The primary student characters are Bruno (Lee Curreri), a would-be composer who clashes with instructors and feels embarrassed by his overly supportive cab-driver father; Coco (Irene Cara), a talented actress/singer who hides insecurities behind a mask of obnoxious bravado; Doris (Maureen Teefy), a burgeoning thespian whose exposure to other nascent artists draws her out of her repressed-upbringing shell; Hilary (Antonia Franceschi), a wannabe actress whose wealthy background sets her apart from her peers; Leroy (Gene Anthony Ray), a street-trained dancer who feels ashamed about his impoverished private life; Montgomery (Paul McCrane), a sensitive actor struggling with his sexuality, and Ralph (Barry Miller), an actor/comedian who feels ambivalent about his Latino heritage.

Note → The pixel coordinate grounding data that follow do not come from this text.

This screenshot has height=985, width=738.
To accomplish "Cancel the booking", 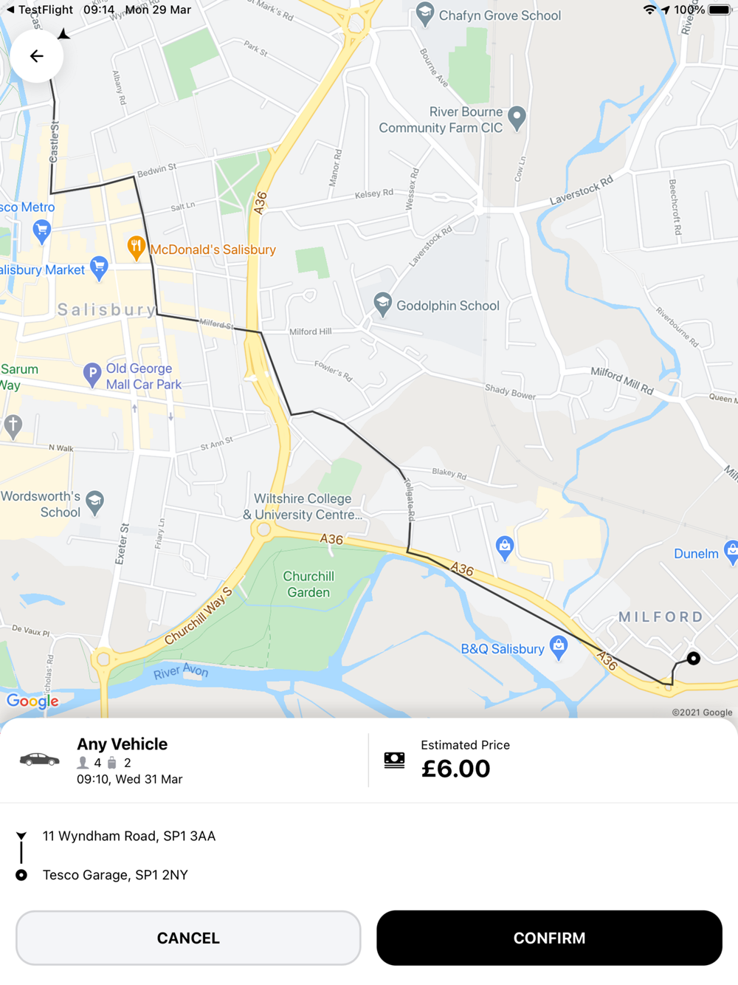I will coord(188,938).
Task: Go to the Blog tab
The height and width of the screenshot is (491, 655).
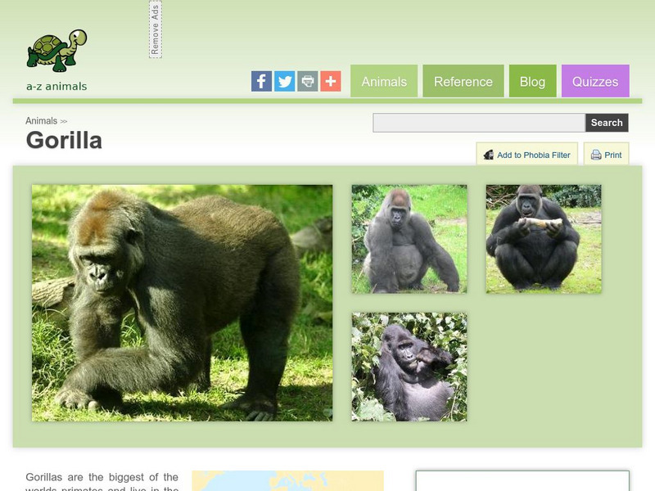Action: 533,81
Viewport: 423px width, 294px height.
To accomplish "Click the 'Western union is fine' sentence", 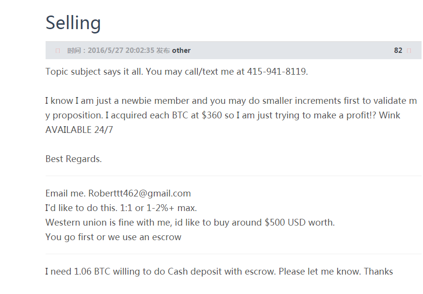I will [x=190, y=223].
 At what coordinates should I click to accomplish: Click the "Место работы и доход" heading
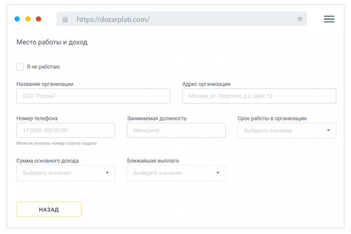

The effective but schematic script gives equal focus to performances and private moments. One iconic sequence involves the students erupting into a schoolwide jam session; the energy is potent and the music is propulsive, but it’s distracting to hear a fully mixed music recording accompanying a supposedly spontaneous event. Similarly, the sequence built around the title song (an Oscar winner performed by Cara) is fun but silly—Bruno’s dad plays a recording that Bruno made with Coco from a loudspeaker wired into a taxicab, drawing the entire student body into an impromptu outdoor dance party. Some scenes are more realistic, such as Coco’s degrading audition and Montgomery’s touching soliloquy. At its best, Fame captures the joy of creation—for instance, Coco singing the lovely ballad “Out Here on My Own” while Bruno accompanies her on piano. The acting is generally solid, with Cara, McCrane, and Ray making strong impressions among the young performers. (Choreographer-turned-actress Debbie Allen, playing a dance instructor, gets the movie’s best line.) Behind the camera, director Alan Parker (Midnight Express) ensures that glimmers of humanity peek through the film’s shiny veneer. Fame didn’t spawn any sequels, but it did inspire a 1982-1987 TV series featuring many of the same actors, including Allen, Curreri, and Ray. In 2009, the original movie was remade, but the new version failed to generate much excitement.